The 19-year-old democracy activist Joshua Wong landed in Hong Kong shortly after 3:35 p.m. local time Wednesday after he was denied entry to Thailand to speak at an event marking the country’s 1976 massacre of student protesters.
He told media at Hong Kong International Airport that a group of around 20 Thai police and immigration officers took away his passport and kept him in solitary confinement for 12 hours in a fetid holding cell at the airport detention center, refusing him permission to contact lawyers or family. He added that the officers insinuated to him that he was on a “blacklist” and warned him of the fate of previous activists “like you.”
“It’s lucky I didn’t become the next person who was disappeared,” Wong told reporters, referring to Gui Minhai, a Hong Kong–based publisher specializing in books critical of the Chinese government, who is widely believed to have been abducted while on holiday in Thailand by Chinese agents. After his disappearance from the resort town of Pattaya in 2015, Gui was next seen on state-run Chinese television making what appeared to be scripted confessions.
Gui’s daughter tweeted Tuesday of her concern at Wong’s detention.
Speaking at a press conference Wednesday evening, Wong said, “I knew it was possible that I’d be sent back to Hong Kong. I did not expect them to detain me for 12 hours.”
Nathan Law, the 23-year-old legislator who is a co-founder with Wong of the political party Demosistō, said, “This is not an isolated incident.” He added that he would be demanding an explanation from the Thai government and that he would ask the Hong Kong government if it knew of the existence of any blacklist.

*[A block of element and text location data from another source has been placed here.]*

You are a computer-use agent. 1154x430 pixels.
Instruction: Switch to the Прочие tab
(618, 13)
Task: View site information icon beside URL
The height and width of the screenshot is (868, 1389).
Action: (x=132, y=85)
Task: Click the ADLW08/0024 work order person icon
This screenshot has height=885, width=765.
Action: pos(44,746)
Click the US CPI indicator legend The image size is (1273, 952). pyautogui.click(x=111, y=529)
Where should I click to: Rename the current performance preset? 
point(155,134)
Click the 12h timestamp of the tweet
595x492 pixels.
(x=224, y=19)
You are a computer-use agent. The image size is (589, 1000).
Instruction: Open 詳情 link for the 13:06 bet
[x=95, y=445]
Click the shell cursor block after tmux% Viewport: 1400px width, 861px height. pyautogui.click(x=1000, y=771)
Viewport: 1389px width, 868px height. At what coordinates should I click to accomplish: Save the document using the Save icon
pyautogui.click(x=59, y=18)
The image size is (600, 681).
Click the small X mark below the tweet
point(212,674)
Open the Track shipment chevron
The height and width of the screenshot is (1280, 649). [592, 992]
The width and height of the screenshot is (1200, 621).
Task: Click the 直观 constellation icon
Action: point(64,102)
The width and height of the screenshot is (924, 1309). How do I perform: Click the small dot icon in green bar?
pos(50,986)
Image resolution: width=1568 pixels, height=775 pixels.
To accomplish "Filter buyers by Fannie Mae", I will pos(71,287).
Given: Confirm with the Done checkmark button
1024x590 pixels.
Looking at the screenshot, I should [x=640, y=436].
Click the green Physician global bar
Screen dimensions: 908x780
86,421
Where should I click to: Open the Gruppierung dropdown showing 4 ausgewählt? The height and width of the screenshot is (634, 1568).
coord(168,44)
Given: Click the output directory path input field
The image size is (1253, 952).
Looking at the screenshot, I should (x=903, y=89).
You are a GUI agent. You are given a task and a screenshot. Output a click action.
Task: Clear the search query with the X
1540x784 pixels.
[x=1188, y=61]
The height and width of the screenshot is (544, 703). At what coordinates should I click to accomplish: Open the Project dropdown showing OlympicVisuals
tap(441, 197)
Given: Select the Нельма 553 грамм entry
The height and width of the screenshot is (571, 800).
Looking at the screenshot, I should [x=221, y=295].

There are conflicting explanations being offered for Wong’s detention. According to Hong Kong’s South China Morning Post newspaper, a senior Thai immigration official, Police Colonel Pruthipong Prayoonsiri, said that Wong was refused entry to Thailand at Beijing’s request.
However, China’s Foreign Ministry stated merely that it had “noticed the relevant reports” about Wong’s detention. At Wednesday night’s press conference, Wong said that he did not see Chinese officials at any point during his detention and deportation.
Paul Quaglia, a Bangkok-based security expert for PQA Associates, tells TIME that the junta would have its own reasons to refuse the young activist entry to Thailand. The military regime, he says, “has no interest in a foreign student democracy leader coming here to speak to Thai students on the anniversary of the 1976 student massacre [and to] stir up talk about democracy among Thai students.”
This is not the first time that Wong has been unable to enter a foreign country. In 2015, Malaysia also barred him from entering Penang, where he had been invited to speak at seminars on democracy in China.
Thailand’s military regime has a track record of obliging Beijing by deporting to the mainland those who have run foul of the Chinese authorities. In 2015, the junta deported 109 Uighur asylum seekers to China in a move described by the U.N. High Commissioner for Refugees as a violation of international law.
Also in 2015, Thailand sent a pair of veteran dissidents back to China, even though they possessed official refugee documents and were about to be resettled in a third country. The U.N.’s refugee agency again condemned the deportation.
Wong had been invited by two prominent Thai universities, Chulalongkorn and Thammasat, to speak at an event on Oct. 6, the anniversary of a bloody 1976 crackdown on student protests in Bangkok by Thai military, police and paramilitary forces. He told media that he would now be delivering his address via Skype.
He first came to the world’s attention as a leader of Hong Kong’s widespread 2014 pro-democracy protests, known as the Umbrella Revolution, and appeared on an October 2014 cover of TIME.
Dozens of representatives from various pro-democracy groups, including Wong’s party Demosistō, marched Wednesday afternoon to the Thai consulate in Hong Kong to protest Thailand’s actions. A small protest was also held by Thai student activists outside the Chinese embassy in Bangkok.